The FDA requires additional confirmatory evidence to progress the application for TLX101-CDx in this glioma indication.
Previously, in October 2024, the FDA granted priority review to TLX101-CDx in recurrent glioma.
The FDA has issued a complete response letter (CRL) for TLX101-CDx (18F-floretyrosine; 18F-FET; Pixclara), a PET agent designed for the characterization of progressive or recurrent glioma in adult and pediatric patients, according to a press release from the developer, Telix Pharmaceuticals.1
The CRL highlighted that the FDA could not approve the new drug application (NDA) for TLX101-CDx in its current form, requiring additional confirmatory clinical evidence to progress the application. The agency did not describe any issues associated with the agent's safety.
Developers plan to organize a hearing with the FDA to review the basis of the agency's decision.
"We are committed to commercializing TLX101-CDx and fulfilling the unmet need to improve imaging to enable timelier and more accurate decisions for the clinical management of glioma," Christian Behrenbruch, DPhil, MBA, managing director and group chief executive officer at Telix, stated in the press release.1 "Our immediate focus is understanding the FDA’s feedback and augmenting our submission with additional data to satisfy the agency as soon as possible."
Previously, in October 2024, the FDA granted priority review to TLX101-CDx in recurrent glioma.2 In April 2024, the FDA granted fast track designation to the agent in recurrent glioma, and in October 2020, the FDA granted orphan drug designation to the agent in glioma.3,4
“Telix believes that the FDA approval of [TLX101-CDx] will drive a step-change for brain cancer imaging in the U.S., and bring it into line with a more advanced standard of care currently used in other markets,” Kevin Richardson, chief executive officer at Telix Precision Medicine, stated in the press release announcing priority review.2 “There is currently a critical need for better imaging in brain cancer, and Telix is dedicated to delivering precision medicine solutions that address patient needs and enhance both cancer imaging and treatment outcomes.”

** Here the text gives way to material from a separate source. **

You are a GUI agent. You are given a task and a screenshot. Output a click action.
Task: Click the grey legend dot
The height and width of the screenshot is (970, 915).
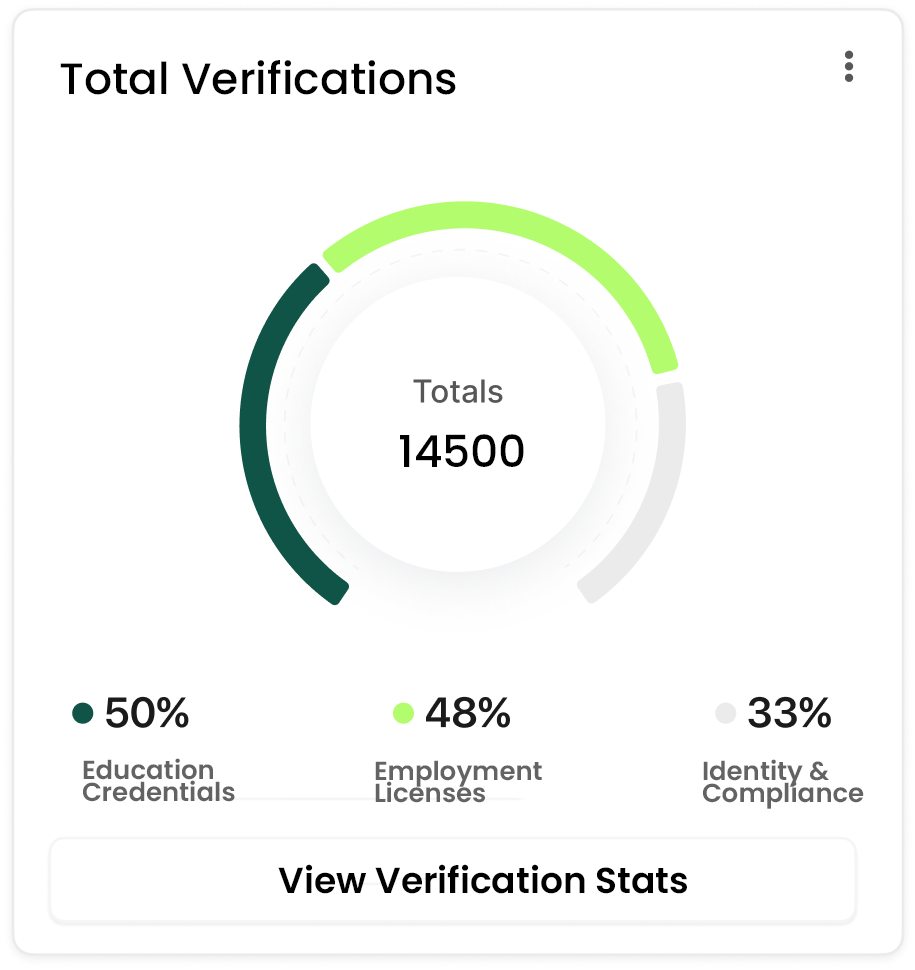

Supporting results for the application came from the phase 1 IPAX-2 trial (NCT05450744) and the phase 2 IPAX-Linz trial.
IPAX-2 is an open-label, single-arm, parallel-group phase 1 study evaluating TLX101-CDx plus standard of care in glioblastoma.
Eligible patients were between 18 and 65 years old with histologically confirmed intracranial glioblastoma following surgical resection who had prior surgery for their disease but no systemic therapy or radiation therapy.5 Additional inclusion criteria include a Karnofsky performance status of 70 or greater, adequate organ function at screening, agreement to begin chemoradiation therapy 3 to 6 weeks after surgical resection, and at least 6 slides without staining or a tissue block.
Those who had prior non-surgery treatment for glioma, unable to undergo contrast-enhanced MRI, intended to be treated with tumor-treating fields prior to progression, with haemostaseologic conditions precluding catheterization or invasive procedures, having phenylketonuria, and required chronic administration of high dose corticosteroids or other immunosuppressant drugs were excluded from participating in the trial.
“With IPAX-2, we are taking the development of TLX101 into front-line glioblastoma for the first time, and excited to see the potential impact of targeted radiation in patients after initial surgery,” Colin Hayward, MD, chief medical officer at Telix, stated in a press release.6
IPAX-Linz was investigator-initiated and evaluated TLX101-CDx with external beam radiation therapy in the treatment of patients with recurrent high-grade gliomas.
The first patient was dosed in November 2022, and the trial is building on data generated in the phase 1/2 IPAX-1 trial (NCT03849105) that evaluated the safety, tolerability, dosing schedule, and preliminary efficacy of TLX101 therapy in patients with recurrent glioblastoma multiforme.
“Based on promising safety and early efficacy data for TLX101 in the IPAX-1 study, I am pleased to continue to explore this therapeutic modality in a larger patient cohort, where there are currently few effective treatment options,” Josef Pichler, of Kepler University Hospital in Austria and the principal investigator of the IPAX-Linz study, stated in a press release.7 “Preliminary results are only achieved thanks to close and optimal cooperation with our colleagues at Ordensklinikum Linz, Barmherzige Schwestern and we are grateful for their contribution to this trial.”